Humor Literary Fiction disabled lead character Scotland TW: anxiety

Neither Fishing nor Mending Nets chapter 8

By Charlotte Platt
Mar 27, 2019 · 1,096 words · 4 minutes

Photo by Dave Lowe via Unsplash.

From the author: The inevitable arrives. This is chapter eight of a larger work, which deals with a disabled young woman in a rural community and the people she comes to know once she leaves home. This will update fortnightly.


The letter arrived a couple of days later, a Multi-Agency Meeting was being arranged for her to attend in two days. It gave vague comments about concerns of vulnerability or exploitation, and concerned parties with no names. She’d never heard of such a meeting and called her dad, worry tight in her chest.

“Dad, have you had a letter about me?” She chewed her lower lip, wheeling round her living room and fussing with items to neaten them up.

“Yes, just got one the day, says there is to be a selection of people coming to it. Is there something wrong?”

“No, I had Barry round the other day but he was in and out pretty quick. He never said anything about a meeting.”

“Well we’ll just have to go along to it and see what they say. If they’ve not been in touch about it other than this then it can’t be too bad.”

“They don’t get a bunch of you in a room for good news.”

“Don’t be assuming it’s a negative thing straight away,” he said, but his voice was pulled tighter than she liked and it did nothing to stop her chest from thumping.

“You’re right, sorry Dad. I’m just being fretty.”

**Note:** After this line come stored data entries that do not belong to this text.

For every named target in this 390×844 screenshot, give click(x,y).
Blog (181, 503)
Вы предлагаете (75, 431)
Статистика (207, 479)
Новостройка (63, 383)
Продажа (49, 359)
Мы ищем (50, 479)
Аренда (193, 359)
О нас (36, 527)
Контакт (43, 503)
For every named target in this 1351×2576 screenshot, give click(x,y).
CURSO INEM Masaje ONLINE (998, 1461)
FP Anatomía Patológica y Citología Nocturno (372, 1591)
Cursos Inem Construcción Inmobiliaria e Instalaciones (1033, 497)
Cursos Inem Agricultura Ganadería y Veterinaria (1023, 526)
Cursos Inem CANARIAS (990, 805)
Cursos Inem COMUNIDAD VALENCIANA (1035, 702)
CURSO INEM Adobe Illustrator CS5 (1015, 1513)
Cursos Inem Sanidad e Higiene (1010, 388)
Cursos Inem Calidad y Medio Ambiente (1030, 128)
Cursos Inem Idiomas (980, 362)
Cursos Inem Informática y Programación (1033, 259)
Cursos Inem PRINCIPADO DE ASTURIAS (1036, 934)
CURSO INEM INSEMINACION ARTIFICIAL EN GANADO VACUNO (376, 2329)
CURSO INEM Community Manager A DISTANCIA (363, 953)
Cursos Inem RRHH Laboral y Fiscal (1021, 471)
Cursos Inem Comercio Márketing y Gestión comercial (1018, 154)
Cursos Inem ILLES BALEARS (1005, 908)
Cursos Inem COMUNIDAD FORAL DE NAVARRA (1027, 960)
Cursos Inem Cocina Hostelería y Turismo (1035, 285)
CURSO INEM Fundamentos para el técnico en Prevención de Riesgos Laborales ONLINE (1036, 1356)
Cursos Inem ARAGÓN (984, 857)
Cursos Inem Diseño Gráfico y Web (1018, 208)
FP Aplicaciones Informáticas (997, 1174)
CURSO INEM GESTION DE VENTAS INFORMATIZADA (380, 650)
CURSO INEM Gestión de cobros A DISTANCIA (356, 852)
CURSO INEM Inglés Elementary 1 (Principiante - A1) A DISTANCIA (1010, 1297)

“Do you want a lift over to it? I’m not working that day, I can pick you up. We’re going to the same place anyway.”

“That’d be good, thanks Dad.”

 

She spent the next days as normal as she could, going to college and researching for assessments. She wasn’t due back at the gym until the end of the week but she text Hatice, under the excuse of asking for advice on the paper she was doing, and chatted to her a little when Hatice called her to discuss the finer points of long terms muscle structure plans and goals.

“I’m just nervous. Nothing good comes of surprise meetings.”

“Of course you are, I’m mad as hell he was at your property when you were on your own.”

“I don’t need a chaperon,” Alice huffed.

“No, but what if he wished you harm? Or what if he was a bad one, looking to pick on a young woman alone in a house? Some men get strange ideas about what they can do to a woman alone.”

“Hatice, he barely sees me as human, I am definitely not someone he’s attracted to.”

 “You think that because you’re not interested in him, men can be funny creatures my girl. A woman has to be careful about powerful men’s desires.”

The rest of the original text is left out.